When All Else Fails….Stripper Pole – It’s date night for the rest of the house now that every has sobered up and Sammi decided to not move out. Everyone has dates with the exception of Snooki and Vinny for obvious reasons so they decide to go out together and buy a stripper pole. Snooki is so little couldn’t she just have swung around a toothpick? I have a feeling this isn’t the last we’ll see of that stripper pole. In related news, I’m sure this isn’t the last time we’ll hear the words “JWoww” and “Stripping” in the same sentence in our life time.
Rumors in a Barber Shop – Ok wait. Stop the press. What the F is everyone talking about? The guys head out to get their daily haircuts and the barber is informing them that the guy that VaDeena is “dating” (the Ronnie look-alike) told them that VaDeena likes to “Beep” the “Beep” and “Beeeep.” No joke, the next 10 minutes of this episode had me trying to figure out what they’re claiming that VaDeena did to that dude, Dean. All I know was that in the end I had horrific thoughts of VaDeena putting an LEGO set where the sun doesn’t shine, so I assumed I was off a bit. However, once everyone was at “da gym” I think I finally figured it out. The rumor was that VaDeena likes to lick Dean’s bum bum….and that’s putting it nicely because, at the end of the day, I’m a class act. Even if that rumor is true, there’s no way that that’s the most unsanitary place that VaDeena has put her mouth.
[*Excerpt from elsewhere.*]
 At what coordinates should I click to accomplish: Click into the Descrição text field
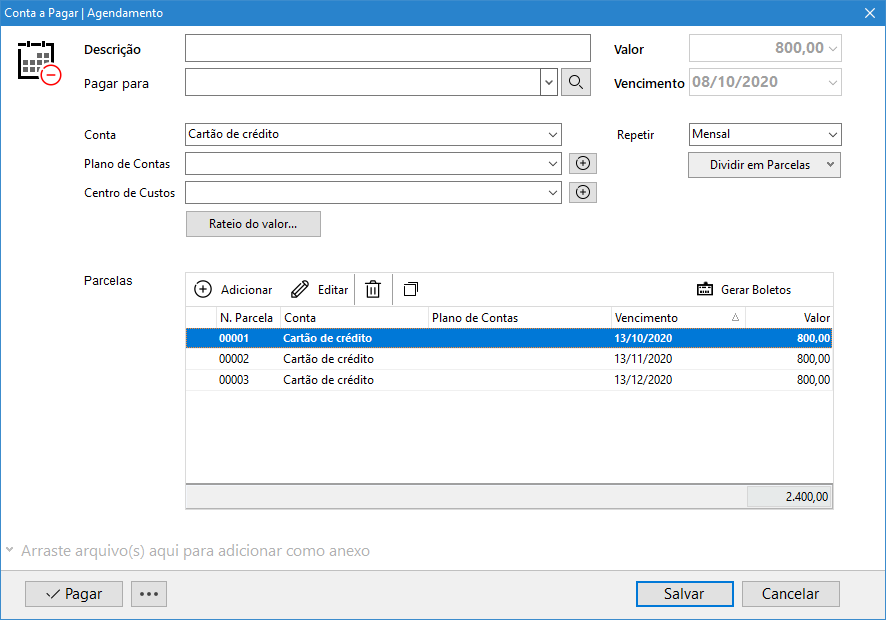point(388,49)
I have to admit I was laughing out loud when VaDeena told JWoww and JWoww just burst out laughing. Good old Jersey Shore.
In the End – In the end the gang heads out to “da club” one more time and JWoww ShamWow decides to extend a sweaty olive branch to Sammi and they both decide to mend fences and be friends again. So let me get this right, now everyone in the house is friends? I’m sure most of you aren’t ok with this and I know I wasn’t at first, but then it got me to thinking. If they’re all friends now they can go back to their old ways of beating the bag out of people who don’t live in their house. It’s kind of a win-win.